Ousamos presumir que se alguma coisa há clara em metafísica é a cadeia deste raciocínio. Aqui não se torturam as palavras, não se fazem divisões e subdivisões, não há termos obscuros e bárbaros. O cristianismo não adota esses expedientes que o sarcasmo da incredulidade lhe atribui. O Evangelho foi pregado ao pobre de espírito, e foi entendido do pobre de espírito: é o mais inteligível livro que há, cuja doutrina vai toda ao coração e não à cabeça, ensinando a bem viver, e não a argumentar. É certo, porém, que tem arcanos.
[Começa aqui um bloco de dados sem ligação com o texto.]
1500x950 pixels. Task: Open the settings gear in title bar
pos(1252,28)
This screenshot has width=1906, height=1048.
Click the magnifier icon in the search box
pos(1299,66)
O que há mais inefável na Escritura é a conjunção continuada dos mais profundos mistérios com a mais extrema simplicidade, de onde procede o afetuoso e sublime dela. Assim, pois, não é para espantar a soberana eloqüência da obra de Jesus Cristo; tão válidas são ainda as verdades da religião, conquanto desaparelhadas de enfeites científicos, que o mesmo é admitir um ponto que admiti-los todos. Ainda mais: se pensais evadir-vos negando um princípio, o pecado original, por exemplo, para logo, apertados de conseqüência em conseqüência, sereis compelidos ao ateísmo. Logo que reconheceis um Deus, a religião cristã, com os seus dogmas, se vos insinua, ainda que vos pese, como advertem Clarke e Pascal. Eis-aqui, a nosso ver, uma das vigorosíssimas provas em favor do cristianismo.

Por último, não se admirem se aquele que faz girar, sem confusão, milhões de globos sobre nossas cabeças, travou tão harmoniosos os princípios de um culto, por ele instituído: não se admirem do giro em que ele fez entrar os seus magníficos e donosos mistérios como em círculo de lógica infalível, do mesmo modo que os astros se revezam para nos revezarem estações de flores e de coriscos. Custa a compreender o desenfreamento desta geração contra o cristianismo. Se é verdade que a religião é necessária aos homens, segundo o assentimento de todos os filósofos, qual culto nos antepõe ao de nossos pais? Serão perpetuamente lembrados esses dias em que homens sanguinários pretenderam erigir aras às virtudes sobre as ruínas do cristianismo. Erguiam patíbulos com a mão direita, e com a outra, sobre o frontispício dos nossos templos, a eternidade para Deus e a morte para o homem. Esses templos, outrora receptáculos do Deus universal e da Virgem consoladora, dedicaram- -nos à Verdade, que ninguém conhece, e à Razão, que nunca enxugou uma lágrima.